Apple Pay se présente comme ‘partenaire ‘ des banques en les intégrant dans son schéma de paiement mobile. Mais vous y voyez aussi un danger pour l’univers bancaire. Pourquoi ?

Le positionnement pris par Apple devrait lui permettre d’imposer à la fois une norme et une infrastructure de marché. Ce faisant, cela donne à Apple la possibilité de définir certaines des règles de l’écosystème de paiement et donc d’extraire une partie de la valeur sans être soumis à toutes les mêmes réglementations que les institutions financières. Raison tout aussi importante, voire plus, cela permet à Apple de maîtriser la relation client et l’expérience client, reléguant le reste à du back-office invisible pour le client.

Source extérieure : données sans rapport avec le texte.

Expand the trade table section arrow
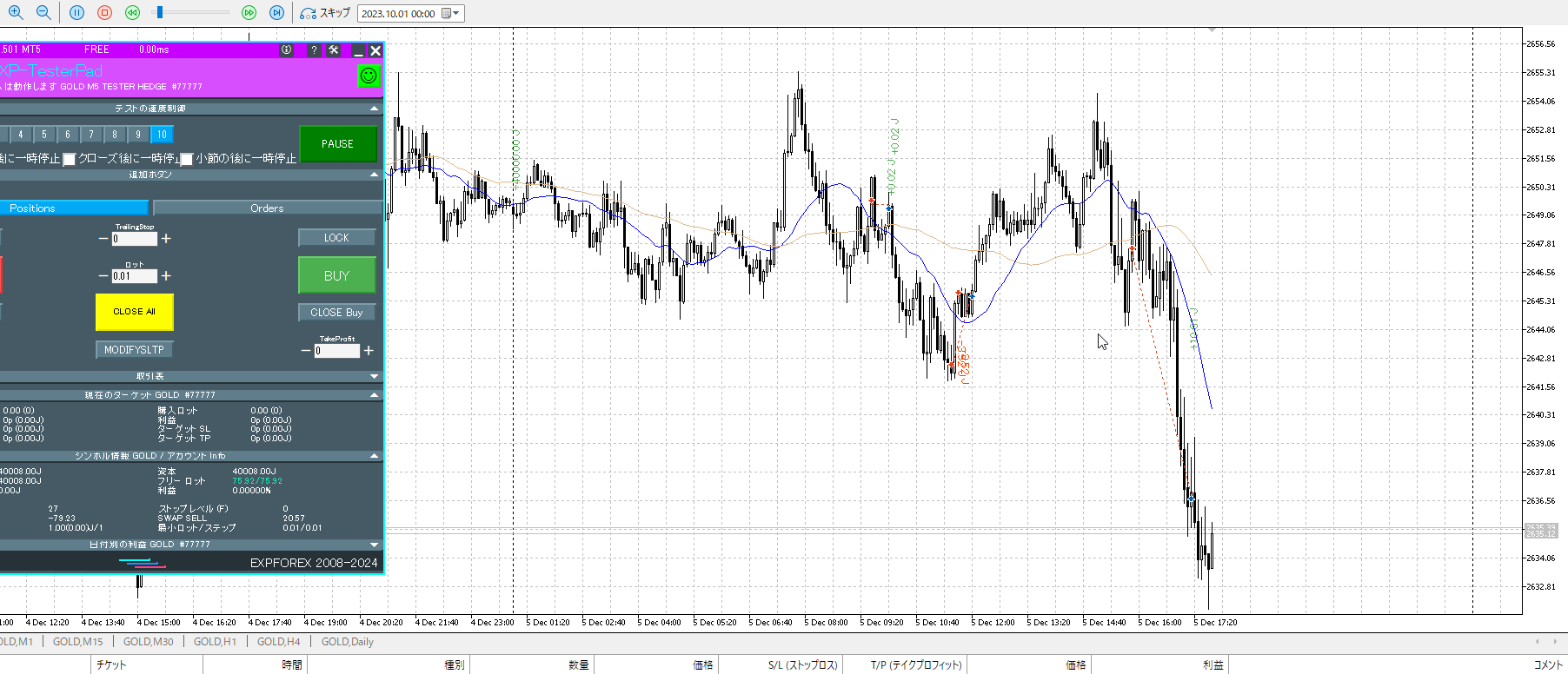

Existe-t-il, selon vous, un risque pour qu’Apple bypass un jour les banques et s’impose, lui-même, comme un organisme financier ?

Il est peu probable à ce stade qu’Apple décide de se positionner comme organisme financier de plein exercice et cela pour plusieurs raisons. Il est plus simple d’opérer certaines activités choisies du système financier sans avoir à porter toutes les réglementations des acteurs qui sont considérés pleinement comme organisme financier. De même, il est plus attractif de se concentrer uniquement sur certaines activités très rentables sans avoir à offrir toute la palette des services d’un organisme financier.

Le marché européen n’est pas encore lancé pour Apple Pay. Notre continent n’est-il pas plus difficile à appréhender que le marché américain pour Apple ?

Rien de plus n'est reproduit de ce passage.